La confusion des patrimoines par la faute du débiteur.
Le tribunal constate que la débitrice a poursuivi son activité malgré sa radiation et n’a tenu aucune comptabilité. Il relève que ces manquements constituent des « inobservations graves et répétées » (Motifs) de ses obligations sociales depuis 2017.
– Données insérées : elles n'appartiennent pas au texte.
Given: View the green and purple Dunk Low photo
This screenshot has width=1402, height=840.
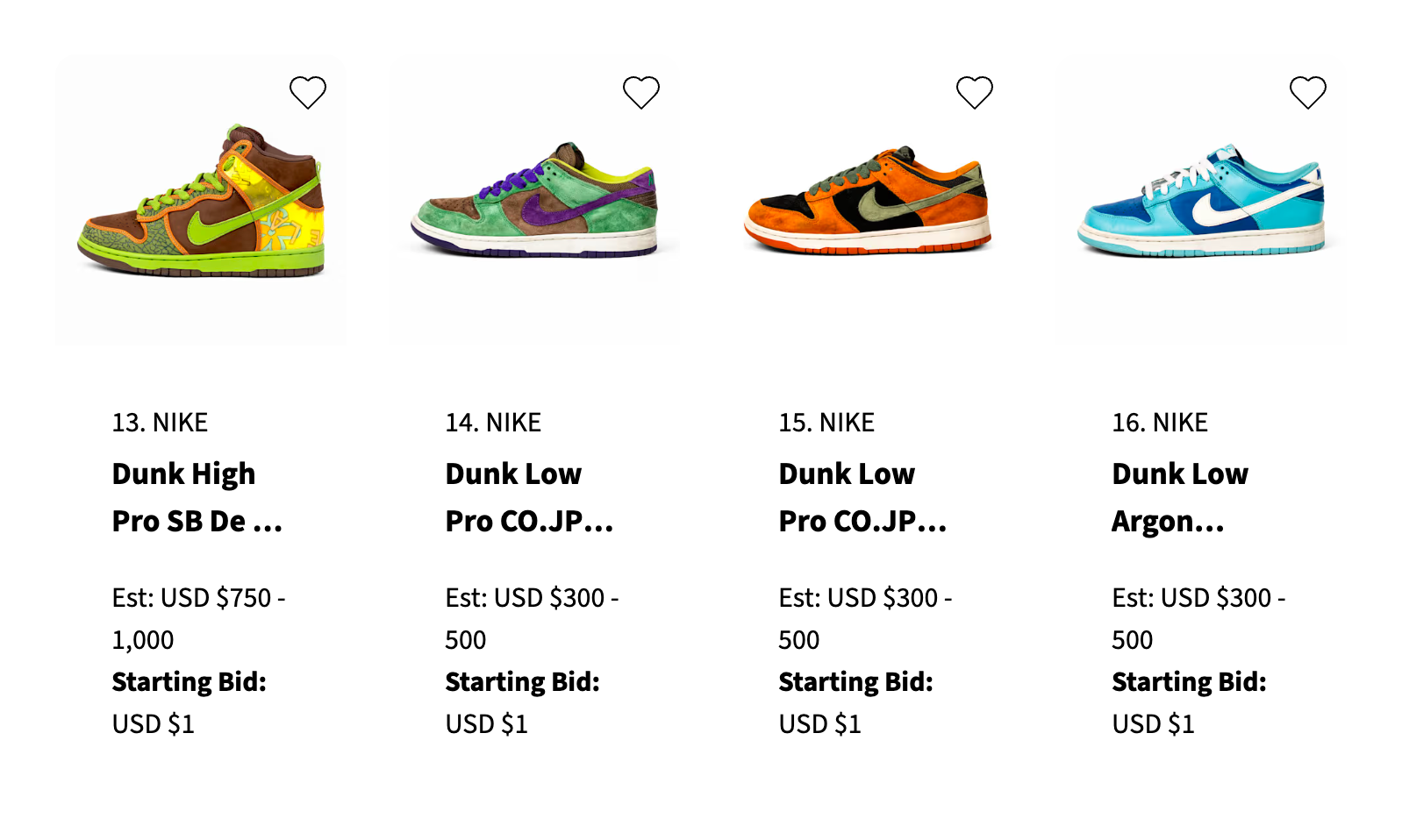Looking at the screenshot, I should 535,202.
Cette décision illustre l’application des articles L. 681-1 et L. 526-24 du code de commerce. La faute grave du débiteur justifie d’étendre le droit de gage des créanciers à son patrimoine personnel.
La cessation des paiements unique et son effet rétroactif.
Le juge fixe la date de cessation des paiements au 20 juillet 2024, soit dix-huit mois avant le jugement. Il constate que « la cessation des paiements remonte à plus de 18 mois » (Motifs), la débitrice étant défaillante depuis avril 2017.
Cette fixation rétroactive permet d’englober l’ensemble des actes passés pendant la période suspecte. La portée de cette solution est d’unifier le traitement des deux patrimoines pour une liquidation unique.